I think you should have perturbed df691a.da20001201_00 - that’s the start file that the 20001201T0000Z cylce will use.

Not sure about posproc - let’s get this fixed first.

Grenvile

Hi Grenville,

The dump file I perturbed was the df691a.da20001201_00 file, however it still results in a BICGstab error when I resubmit the for the 20001201T0000Z cycle.

Best,
Isabelle

Hi Isabelle,

Just trying to understand the run so far - the postproc task should only launch on successful completion of the atmos_main task (for that month). Was the postproc task launched manually?
From looking at your work and share folders it looks like at least part of the simulation was re-run recently (without recon). If the pertrub_theta does not seem to work for the December restart file, it is likely anamolous values or cause of failure is already ‘baked in’ that dump and it might be worth perturbing an earlier month and re-running the simulation from there.

Mohit

Hi Mohit,

I think the issue with the postproc is that I ran the ‘trigger now’ for the whole cycle 20001201T0000Z rather than just the atmos_main task and so the postproc was triggered before the atmos_main finished.

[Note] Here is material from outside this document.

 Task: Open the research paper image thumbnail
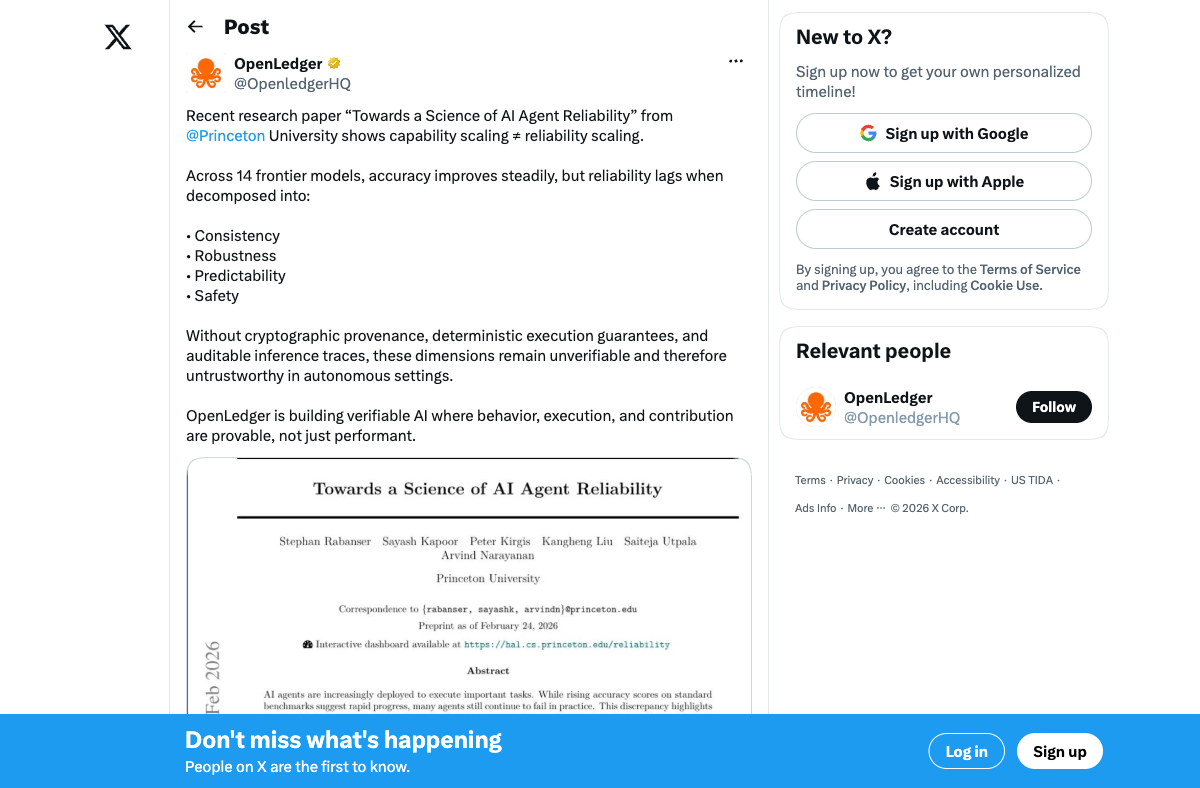pos(469,586)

In terms of perturbing an earlier month, I tried perturbing the theta field in November, 2000 restart file and it results in the same BICGstab error in December, 2000. I will try perhaps perturbing a restart file for January, 2000 and see whether that allows the simulation to progress past December, 2000 – although would it take that long for anamolous values to cause a failure?

Thanks!

Best,
Izzy

If perturbing the values 2 -3 months back still causes a failure at the same point then it is most likely an input happening at/ just before the failure point.
In case of monthly ancillaries the data for December would have been read from 16th Nov (and interpolated) so would have failed earlier. One other cause could be the Nudging input files, but so far other users have not reported similar problems for this period.

Argh - sorry misread the filename!

Thanks - I will try and perturb September and October and see if the failure still happens.

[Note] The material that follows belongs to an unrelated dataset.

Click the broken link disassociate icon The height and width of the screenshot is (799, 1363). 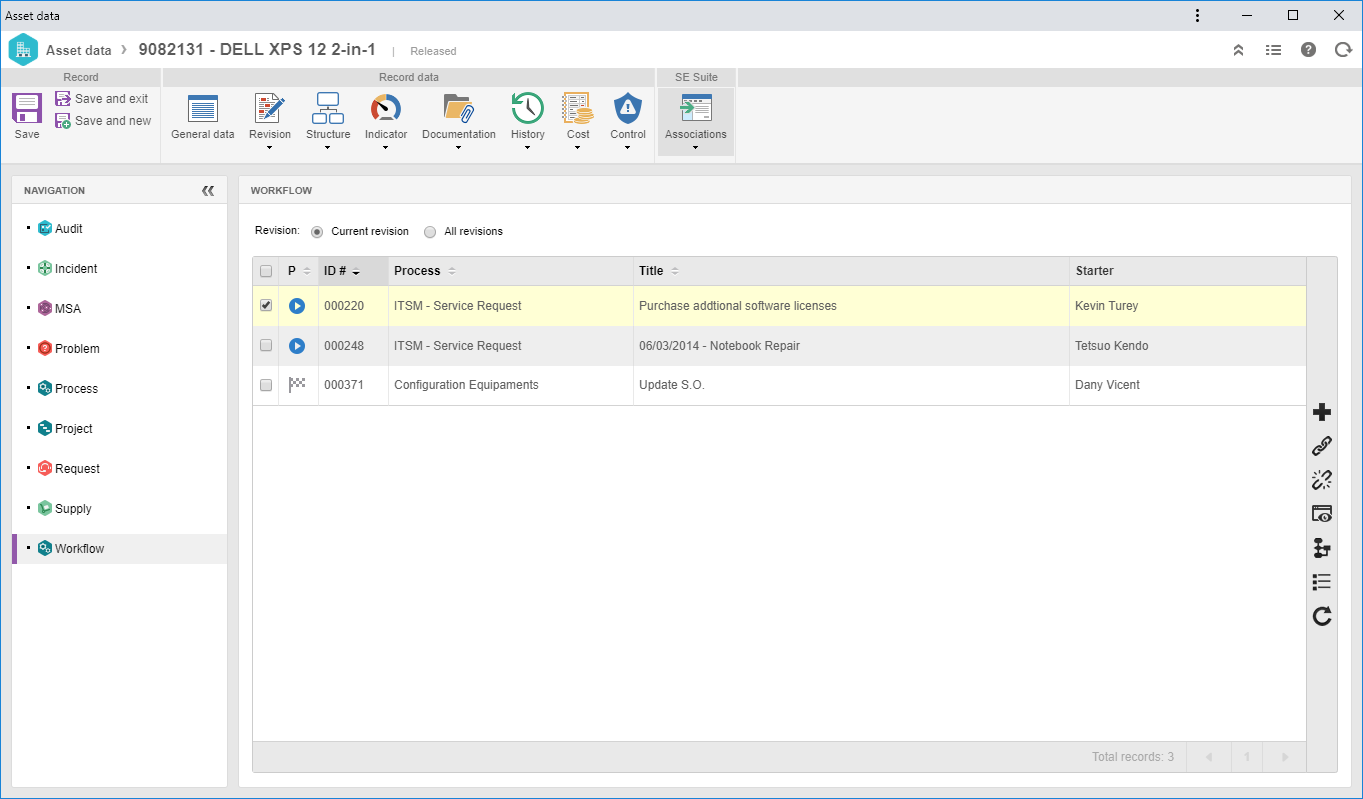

Just to check that I am re-running these correctly. If I want to perturb the September dumpfile and try rerunning I should 1) perturb the September file using perturb_theta.py, 2) update the AINITIAL file to be the perturbed September file, 3) Update the model basis time to match the September dumpfile date and turn build and recon off, and 3) run the suite from September.

Yes…
Note that AINITIAL → Reconf → ASTART. so the Atmos model always reads the ASTART file and not Ainitial. However, the suite may have been set up to link the Ainitial file as Astart directly, in absence of Reconfiguration so need to check.

Ah, I see. The astart is currently : $ROSE_DATA/${RUNID}$a.astart , but should I set it to /cylc-run/u-df691/share/data/History_Data/df691a.da20000901_00 (assuming I want to rerun from September) to ensure that the atmos model is reading in the correct dump file?

Thanks!

Yes, for this run. but be aware that the astart file will be overwritten if Reconfiguration is turned On.

Sorry for the continued errors …
The run fails at the atmos job when I set ASTART to /cylc-run/u-df691/share/data/History_Data/df691a.da20001001_00 with the error copied below. I have tried using ‘/cylc-run/u-df691/share/data/History_Data/df691a.da20001001_00’ as well as ‘~/cylc-run/u-df691/share/data/History_Data/df691a.da20001001_00’ and both result in the same error.

???
???!!!???!!!???!!!???!!!???!!! ERROR ???!!!???!!!???!!!???!!!???!!!
? Error code: 1
? Error from routine: io:file_open
? Error message: Failed to open file /cylc-run/u-df691/share/data/History_Data/df691a.da20001001_00
? Error from processor: 0
? Error number: 39
???

Hi,
You will have to specify the full path starting from /projects/ukca-cam/ (i.e $DATADIR)/cylc-run/suite-id/. That is usually where the share/data folders are installed.

Hi Mohit,

Thank you, I think that the astart file can now be found however it is failing with a ‘cylc: unbound variable error’ related to the astart file.

Hi,
My earlier reply only contained an indication of what the full path should be (as I was not sure of what your $DATADIR is !).
The following setting should work:
astart=‘/projects/ukca-cam/isangha/cylc-run/u-df691/share/data/History_Data/df691a.da20001001_00’